TASK STATEMENT
Output every line of the material exactly.

RECORDS FOR THE EXERCISE
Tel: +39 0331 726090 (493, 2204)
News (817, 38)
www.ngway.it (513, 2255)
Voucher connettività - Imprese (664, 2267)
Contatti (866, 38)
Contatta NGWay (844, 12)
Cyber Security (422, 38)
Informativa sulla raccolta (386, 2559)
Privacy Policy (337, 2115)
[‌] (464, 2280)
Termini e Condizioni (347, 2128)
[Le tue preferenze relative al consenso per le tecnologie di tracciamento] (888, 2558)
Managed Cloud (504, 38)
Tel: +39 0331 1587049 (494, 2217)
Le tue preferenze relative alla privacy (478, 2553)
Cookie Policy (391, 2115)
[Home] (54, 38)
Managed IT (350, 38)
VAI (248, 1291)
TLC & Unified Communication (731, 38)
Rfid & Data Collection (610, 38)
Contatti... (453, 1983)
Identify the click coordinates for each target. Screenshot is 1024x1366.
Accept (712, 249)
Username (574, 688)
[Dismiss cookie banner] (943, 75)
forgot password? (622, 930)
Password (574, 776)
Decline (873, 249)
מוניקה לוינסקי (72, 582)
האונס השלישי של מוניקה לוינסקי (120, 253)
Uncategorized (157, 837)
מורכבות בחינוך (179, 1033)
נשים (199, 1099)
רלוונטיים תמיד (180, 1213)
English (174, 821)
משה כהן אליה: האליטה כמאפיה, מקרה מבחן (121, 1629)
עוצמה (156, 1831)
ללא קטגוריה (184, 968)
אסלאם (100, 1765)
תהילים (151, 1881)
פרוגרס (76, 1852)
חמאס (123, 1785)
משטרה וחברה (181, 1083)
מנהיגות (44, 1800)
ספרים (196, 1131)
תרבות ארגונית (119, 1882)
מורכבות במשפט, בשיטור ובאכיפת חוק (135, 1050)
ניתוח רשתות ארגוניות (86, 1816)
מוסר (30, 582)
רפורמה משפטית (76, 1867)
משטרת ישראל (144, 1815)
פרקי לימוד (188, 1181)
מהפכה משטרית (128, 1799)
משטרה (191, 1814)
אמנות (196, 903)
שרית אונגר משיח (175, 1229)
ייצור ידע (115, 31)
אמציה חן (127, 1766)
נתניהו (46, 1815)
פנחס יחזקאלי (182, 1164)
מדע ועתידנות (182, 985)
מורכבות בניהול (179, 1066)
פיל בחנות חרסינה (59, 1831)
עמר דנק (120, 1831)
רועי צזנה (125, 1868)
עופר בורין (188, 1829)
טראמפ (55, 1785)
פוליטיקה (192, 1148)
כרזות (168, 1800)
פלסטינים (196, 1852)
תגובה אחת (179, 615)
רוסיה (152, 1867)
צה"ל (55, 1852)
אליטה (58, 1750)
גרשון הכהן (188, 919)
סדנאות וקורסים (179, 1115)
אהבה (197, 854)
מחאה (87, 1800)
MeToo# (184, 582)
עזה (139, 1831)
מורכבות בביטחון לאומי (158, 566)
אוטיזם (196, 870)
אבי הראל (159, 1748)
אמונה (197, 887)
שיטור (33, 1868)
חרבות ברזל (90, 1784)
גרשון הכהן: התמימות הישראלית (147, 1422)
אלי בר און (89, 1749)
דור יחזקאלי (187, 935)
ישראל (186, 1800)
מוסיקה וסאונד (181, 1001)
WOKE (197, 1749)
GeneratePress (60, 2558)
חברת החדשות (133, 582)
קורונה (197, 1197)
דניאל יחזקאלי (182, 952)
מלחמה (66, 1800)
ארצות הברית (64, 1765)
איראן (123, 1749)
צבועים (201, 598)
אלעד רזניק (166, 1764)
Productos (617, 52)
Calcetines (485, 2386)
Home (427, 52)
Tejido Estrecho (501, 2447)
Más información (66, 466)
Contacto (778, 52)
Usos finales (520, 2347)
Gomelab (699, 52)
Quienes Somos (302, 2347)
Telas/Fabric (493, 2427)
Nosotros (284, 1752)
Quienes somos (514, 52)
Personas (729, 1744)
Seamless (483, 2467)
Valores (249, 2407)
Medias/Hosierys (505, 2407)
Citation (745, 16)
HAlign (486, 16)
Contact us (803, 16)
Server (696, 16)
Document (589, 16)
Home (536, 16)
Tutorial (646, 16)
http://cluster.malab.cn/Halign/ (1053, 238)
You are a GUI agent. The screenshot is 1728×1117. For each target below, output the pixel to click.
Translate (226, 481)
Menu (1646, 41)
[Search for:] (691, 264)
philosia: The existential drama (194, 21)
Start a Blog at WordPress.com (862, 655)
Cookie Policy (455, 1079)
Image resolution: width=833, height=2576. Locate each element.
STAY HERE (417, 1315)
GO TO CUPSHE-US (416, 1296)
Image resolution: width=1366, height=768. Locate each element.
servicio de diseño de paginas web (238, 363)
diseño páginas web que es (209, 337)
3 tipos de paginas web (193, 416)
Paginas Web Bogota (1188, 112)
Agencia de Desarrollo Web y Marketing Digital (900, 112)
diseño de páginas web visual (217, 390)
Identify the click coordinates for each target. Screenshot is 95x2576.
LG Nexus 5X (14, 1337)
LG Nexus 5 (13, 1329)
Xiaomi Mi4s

YOUR RESPONSE
Tel: +39 0331 726090 (493, 2204)
News (817, 38)
www.ngway.it (513, 2255)
Voucher connettività - Imprese (664, 2267)
Contatti (866, 38)
Contatta NGWay (844, 12)
Cyber Security (422, 38)
Informativa sulla raccolta (386, 2559)
Privacy Policy (337, 2115)
[‌] (464, 2280)
Termini e Condizioni (347, 2128)
[Le tue preferenze relative al consenso per le tecnologie di tracciamento] (888, 2558)
Managed Cloud (504, 38)
Tel: +39 0331 1587049 (494, 2217)
Le tue preferenze relative alla privacy (478, 2553)
Cookie Policy (391, 2115)
[Home] (54, 38)
Managed IT (350, 38)
VAI (248, 1291)
TLC & Unified Communication (731, 38)
Rfid & Data Collection (610, 38)
Contatti... (453, 1983)
Identify the click coordinates for each target. Screenshot is 1024x1366.
Accept (712, 249)
Username (574, 688)
[Dismiss cookie banner] (943, 75)
forgot password? (622, 930)
Password (574, 776)
Decline (873, 249)
מוניקה לוינסקי (72, 582)
האונס השלישי של מוניקה לוינסקי (120, 253)
Uncategorized (157, 837)
מורכבות בחינוך (179, 1033)
נשים (199, 1099)
רלוונטיים תמיד (180, 1213)
English (174, 821)
משה כהן אליה: האליטה כמאפיה, מקרה מבחן (121, 1629)
עוצמה (156, 1831)
ללא קטגוריה (184, 968)
אסלאם (100, 1765)
תהילים (151, 1881)
פרוגרס (76, 1852)
חמאס (123, 1785)
משטרה וחברה (181, 1083)
מנהיגות (44, 1800)
ספרים (196, 1131)
תרבות ארגונית (119, 1882)
מורכבות במשפט, בשיטור ובאכיפת חוק (135, 1050)
ניתוח רשתות ארגוניות (86, 1816)
מוסר (30, 582)
רפורמה משפטית (76, 1867)
משטרת ישראל (144, 1815)
פרקי לימוד (188, 1181)
מהפכה משטרית (128, 1799)
משטרה (191, 1814)
אמנות (196, 903)
שרית אונגר משיח (175, 1229)
ייצור ידע (115, 31)
אמציה חן (127, 1766)
נתניהו (46, 1815)
פנחס יחזקאלי (182, 1164)
מדע ועתידנות (182, 985)
מורכבות בניהול (179, 1066)
פיל בחנות חרסינה (59, 1831)
עמר דנק (120, 1831)
רועי צזנה (125, 1868)
עופר בורין (188, 1829)
טראמפ (55, 1785)
פוליטיקה (192, 1148)
כרזות (168, 1800)
פלסטינים (196, 1852)
תגובה אחת (179, 615)
רוסיה (152, 1867)
צה"ל (55, 1852)
אליטה (58, 1750)
גרשון הכהן (188, 919)
סדנאות וקורסים (179, 1115)
אהבה (197, 854)
מחאה (87, 1800)
MeToo# (184, 582)
עזה (139, 1831)
מורכבות בביטחון לאומי (158, 566)
אוטיזם (196, 870)
אבי הראל (159, 1748)
אמונה (197, 887)
שיטור (33, 1868)
חרבות ברזל (90, 1784)
גרשון הכהן: התמימות הישראלית (147, 1422)
אלי בר און (89, 1749)
דור יחזקאלי (187, 935)
ישראל (186, 1800)
מוסיקה וסאונד (181, 1001)
WOKE (197, 1749)
GeneratePress (60, 2558)
חברת החדשות (133, 582)
קורונה (197, 1197)
דניאל יחזקאלי (182, 952)
מלחמה (66, 1800)
ארצות הברית (64, 1765)
איראן (123, 1749)
צבועים (201, 598)
אלעד רזניק (166, 1764)
Productos (617, 52)
Calcetines (485, 2386)
Home (427, 52)
Tejido Estrecho (501, 2447)
Más información (66, 466)
Contacto (778, 52)
Usos finales (520, 2347)
Gomelab (699, 52)
Quienes Somos (302, 2347)
Telas/Fabric (493, 2427)
Nosotros (284, 1752)
Quienes somos (514, 52)
Personas (729, 1744)
Seamless (483, 2467)
Valores (249, 2407)
Medias/Hosierys (505, 2407)
Citation (745, 16)
HAlign (486, 16)
Contact us (803, 16)
Server (696, 16)
Document (589, 16)
Home (536, 16)
Tutorial (646, 16)
http://cluster.malab.cn/Halign/ (1053, 238)
You are a GUI agent. The screenshot is 1728×1117. For each target below, output the pixel to click.
Translate (226, 481)
Menu (1646, 41)
[Search for:] (691, 264)
philosia: The existential drama (194, 21)
Start a Blog at WordPress.com (862, 655)
Cookie Policy (455, 1079)
Image resolution: width=833, height=2576. Locate each element.
STAY HERE (417, 1315)
GO TO CUPSHE-US (416, 1296)
Image resolution: width=1366, height=768. Locate each element.
servicio de diseño de paginas web (238, 363)
diseño páginas web que es (209, 337)
3 tipos de paginas web (193, 416)
Paginas Web Bogota (1188, 112)
Agencia de Desarrollo Web y Marketing Digital (900, 112)
diseño de páginas web visual (217, 390)
Identify the click coordinates for each target. Screenshot is 95x2576.
LG Nexus 5X (14, 1337)
LG Nexus 5 (13, 1329)
Xiaomi Mi4s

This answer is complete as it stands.